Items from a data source
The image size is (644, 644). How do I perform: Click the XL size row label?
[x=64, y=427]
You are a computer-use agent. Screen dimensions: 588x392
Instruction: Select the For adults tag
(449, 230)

- [Your instructions]:
Please set down all the data word for word.

- [The answer]:
The image size is (644, 644). How do I perform: Click the XL size row label?
[x=64, y=427]
You are a computer-use agent. Screen dimensions: 588x392
Instruction: Select the For adults tag
(449, 230)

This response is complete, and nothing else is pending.